My Unknown Story…The best place to start is two years ago, early 2012. My dad called to let me know that my brother was on his way home from his mission, I was caught off guard. I hadn’t expected this. He seemed to be struggling, but that was normal when you were adapting to a new life in a new country. Aware that he would be coming back shaken and unsure of his standing, I knew the only approach to take was unconditional love. I didn’t know why he was coming home early and that really didn’t matter; it was time to circle the wagons and show him what being a family was all about. He had been home for a week or so, and I was about to find out why he had come back. My mother looked at him seated on my bed, stoic and expressionless. Her voice shook as she told him it was okay to tell me, I’d understand. I sat and waited. Finally he said it, “I have homosexual tendencies.” (Hold up, who says that!? What an awkward way to put it. It makes me shudder when I think back to it.) I took it in and there wasn’t a second of delay before I replied, “Oh yeah me too.” This was the first time that I had audibly acknowledged the fact that I had dealt with feelings of same gender attraction. It was a strange sensation, I was in shock, but I pushed it aside so I could focus on my brother. My mother was in tears and would be for the rest of our conversation. I don’t remember much else about that day. All that mattered to me was the fact that I had said it. This was the beginning of my story.

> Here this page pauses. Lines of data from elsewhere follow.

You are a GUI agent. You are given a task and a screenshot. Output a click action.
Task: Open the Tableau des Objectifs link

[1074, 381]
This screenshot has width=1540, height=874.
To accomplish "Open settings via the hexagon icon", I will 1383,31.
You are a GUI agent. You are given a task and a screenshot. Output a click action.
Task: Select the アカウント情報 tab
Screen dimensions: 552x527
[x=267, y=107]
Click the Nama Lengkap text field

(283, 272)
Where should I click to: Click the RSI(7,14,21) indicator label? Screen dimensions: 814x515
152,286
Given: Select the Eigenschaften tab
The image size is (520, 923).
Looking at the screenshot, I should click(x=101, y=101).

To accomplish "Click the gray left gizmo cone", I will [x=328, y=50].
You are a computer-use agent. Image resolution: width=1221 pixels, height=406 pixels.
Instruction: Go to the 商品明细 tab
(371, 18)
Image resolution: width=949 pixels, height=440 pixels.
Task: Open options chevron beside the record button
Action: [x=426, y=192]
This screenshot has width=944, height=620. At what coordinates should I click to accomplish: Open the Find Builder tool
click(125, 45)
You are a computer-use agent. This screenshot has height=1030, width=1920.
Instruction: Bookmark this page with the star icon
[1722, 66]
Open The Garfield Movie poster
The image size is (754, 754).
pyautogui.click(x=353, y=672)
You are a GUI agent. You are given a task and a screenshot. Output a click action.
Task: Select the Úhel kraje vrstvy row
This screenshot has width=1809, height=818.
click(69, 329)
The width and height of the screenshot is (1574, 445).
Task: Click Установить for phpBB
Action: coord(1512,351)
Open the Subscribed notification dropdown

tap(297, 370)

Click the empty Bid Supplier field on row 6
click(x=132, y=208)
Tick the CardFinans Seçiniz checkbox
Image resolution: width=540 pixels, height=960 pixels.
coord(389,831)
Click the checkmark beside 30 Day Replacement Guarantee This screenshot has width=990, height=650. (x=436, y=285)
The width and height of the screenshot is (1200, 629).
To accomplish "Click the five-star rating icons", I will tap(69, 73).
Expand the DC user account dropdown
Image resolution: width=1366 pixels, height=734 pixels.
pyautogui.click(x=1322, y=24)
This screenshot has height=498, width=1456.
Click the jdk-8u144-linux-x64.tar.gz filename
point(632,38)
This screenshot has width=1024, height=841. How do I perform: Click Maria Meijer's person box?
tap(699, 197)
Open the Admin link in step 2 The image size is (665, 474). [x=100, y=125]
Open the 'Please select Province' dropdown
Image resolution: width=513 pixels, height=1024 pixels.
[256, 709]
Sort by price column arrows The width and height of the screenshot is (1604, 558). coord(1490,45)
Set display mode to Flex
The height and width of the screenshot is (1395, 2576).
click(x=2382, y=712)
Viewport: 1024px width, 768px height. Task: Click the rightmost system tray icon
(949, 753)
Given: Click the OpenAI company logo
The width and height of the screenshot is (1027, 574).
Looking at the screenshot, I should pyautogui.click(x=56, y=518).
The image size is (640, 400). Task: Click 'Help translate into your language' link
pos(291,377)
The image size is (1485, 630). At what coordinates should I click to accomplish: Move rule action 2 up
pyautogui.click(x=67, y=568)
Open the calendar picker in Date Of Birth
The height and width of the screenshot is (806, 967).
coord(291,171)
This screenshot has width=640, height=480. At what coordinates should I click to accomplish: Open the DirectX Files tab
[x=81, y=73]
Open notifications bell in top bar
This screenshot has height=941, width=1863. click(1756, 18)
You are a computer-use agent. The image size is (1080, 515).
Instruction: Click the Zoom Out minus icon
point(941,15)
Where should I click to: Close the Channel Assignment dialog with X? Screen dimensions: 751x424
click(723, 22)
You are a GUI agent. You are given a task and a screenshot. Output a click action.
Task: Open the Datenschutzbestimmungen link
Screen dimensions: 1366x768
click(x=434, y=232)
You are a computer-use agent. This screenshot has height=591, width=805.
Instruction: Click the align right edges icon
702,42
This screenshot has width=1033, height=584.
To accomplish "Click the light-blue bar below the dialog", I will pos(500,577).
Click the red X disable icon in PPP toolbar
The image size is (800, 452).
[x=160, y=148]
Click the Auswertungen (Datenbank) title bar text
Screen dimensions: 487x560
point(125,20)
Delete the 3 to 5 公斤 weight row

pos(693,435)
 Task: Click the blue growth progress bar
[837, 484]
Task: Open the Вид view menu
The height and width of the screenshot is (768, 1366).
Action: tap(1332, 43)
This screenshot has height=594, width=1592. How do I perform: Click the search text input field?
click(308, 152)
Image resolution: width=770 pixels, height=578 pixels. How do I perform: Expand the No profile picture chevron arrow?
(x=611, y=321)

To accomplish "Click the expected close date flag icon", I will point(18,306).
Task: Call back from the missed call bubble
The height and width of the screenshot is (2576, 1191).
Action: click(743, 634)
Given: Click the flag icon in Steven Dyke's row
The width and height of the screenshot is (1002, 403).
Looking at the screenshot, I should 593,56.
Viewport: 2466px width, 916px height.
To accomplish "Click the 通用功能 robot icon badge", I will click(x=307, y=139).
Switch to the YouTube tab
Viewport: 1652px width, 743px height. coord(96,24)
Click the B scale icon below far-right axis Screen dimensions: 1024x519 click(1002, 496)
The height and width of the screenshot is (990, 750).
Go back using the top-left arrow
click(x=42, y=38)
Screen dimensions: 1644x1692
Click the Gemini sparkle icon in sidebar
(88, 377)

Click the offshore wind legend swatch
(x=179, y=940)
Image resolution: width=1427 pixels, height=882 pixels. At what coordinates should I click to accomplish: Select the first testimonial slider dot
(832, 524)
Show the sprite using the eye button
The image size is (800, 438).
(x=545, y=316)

Growing Up… This is the part of my story that is the most unclear. I don’t know what it was, but somehow I had avoided acknowledging my feelings to a point where I could simple ignore them. It just wasn’t an issue for me. I had plenty of ups and downs growing up, but they weren’t directly related to SGA. I never cried myself to sleep or tried to pray it away. It wasn’t an issue. Sure people would tease me here and there, but that was what kids did. It didn’t matter anyway, I wasn’t gay. Looking back now, I can see and understand so much more, but hindsight is 20/20. I can’t pinpoint some event or circumstance in my upbringing that caused me to be this way. I was never abused, and my relationship with my father wasn’t any different from my brothers’ relationships. Life was what it was and for me it was normal, my normal. I was able to develop my testimony of the Church and the Gospel free from the confusion which plagues so many others in my situation.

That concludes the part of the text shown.